* _AIM OF THE EXERCISE_
Can you quote, word for word, every line from the first line of the records below through the line containing "Task: Collapse the Chemotherapy tree branch", and nothing else?

* _Stored data entries_
+++

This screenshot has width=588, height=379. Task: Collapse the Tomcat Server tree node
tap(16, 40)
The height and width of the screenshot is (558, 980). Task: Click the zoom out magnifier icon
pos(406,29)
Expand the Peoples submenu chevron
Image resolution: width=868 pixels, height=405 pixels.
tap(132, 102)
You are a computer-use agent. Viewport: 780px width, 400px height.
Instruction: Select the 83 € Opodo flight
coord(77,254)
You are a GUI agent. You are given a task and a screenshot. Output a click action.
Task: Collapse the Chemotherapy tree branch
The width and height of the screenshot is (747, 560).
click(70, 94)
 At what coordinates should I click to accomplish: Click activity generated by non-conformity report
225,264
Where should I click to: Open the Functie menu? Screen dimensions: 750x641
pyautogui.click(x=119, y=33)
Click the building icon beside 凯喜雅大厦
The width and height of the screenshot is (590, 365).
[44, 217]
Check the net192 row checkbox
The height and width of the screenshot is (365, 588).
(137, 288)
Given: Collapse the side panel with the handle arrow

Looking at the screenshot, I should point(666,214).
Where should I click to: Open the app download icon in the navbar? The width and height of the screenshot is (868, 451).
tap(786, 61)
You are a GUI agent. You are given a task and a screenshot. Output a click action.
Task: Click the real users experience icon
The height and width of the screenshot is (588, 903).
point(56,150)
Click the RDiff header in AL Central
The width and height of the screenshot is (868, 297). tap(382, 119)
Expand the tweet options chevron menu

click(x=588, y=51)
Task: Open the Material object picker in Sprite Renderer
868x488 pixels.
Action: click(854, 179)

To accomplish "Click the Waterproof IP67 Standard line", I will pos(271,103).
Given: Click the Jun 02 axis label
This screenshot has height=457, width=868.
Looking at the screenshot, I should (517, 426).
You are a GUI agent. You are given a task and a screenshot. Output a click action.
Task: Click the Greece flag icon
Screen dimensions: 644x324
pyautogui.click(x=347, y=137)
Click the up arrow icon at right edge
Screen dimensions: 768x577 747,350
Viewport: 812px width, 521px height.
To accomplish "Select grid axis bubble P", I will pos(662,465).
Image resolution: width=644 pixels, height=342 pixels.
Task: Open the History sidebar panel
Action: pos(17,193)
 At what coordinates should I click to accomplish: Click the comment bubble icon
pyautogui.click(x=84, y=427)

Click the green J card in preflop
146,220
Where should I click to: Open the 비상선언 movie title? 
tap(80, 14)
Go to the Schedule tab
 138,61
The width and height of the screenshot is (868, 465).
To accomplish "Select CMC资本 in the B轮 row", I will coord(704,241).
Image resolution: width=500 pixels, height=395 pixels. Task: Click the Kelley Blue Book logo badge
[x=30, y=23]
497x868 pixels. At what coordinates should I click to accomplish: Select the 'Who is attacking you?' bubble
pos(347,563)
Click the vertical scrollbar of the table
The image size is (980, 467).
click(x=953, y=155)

+++

* _ANSWER TO THE PROBLEM_
This screenshot has width=588, height=379. Task: Collapse the Tomcat Server tree node
tap(16, 40)
The height and width of the screenshot is (558, 980). Task: Click the zoom out magnifier icon
pos(406,29)
Expand the Peoples submenu chevron
Image resolution: width=868 pixels, height=405 pixels.
tap(132, 102)
You are a computer-use agent. Viewport: 780px width, 400px height.
Instruction: Select the 83 € Opodo flight
coord(77,254)
You are a GUI agent. You are given a task and a screenshot. Output a click action.
Task: Collapse the Chemotherapy tree branch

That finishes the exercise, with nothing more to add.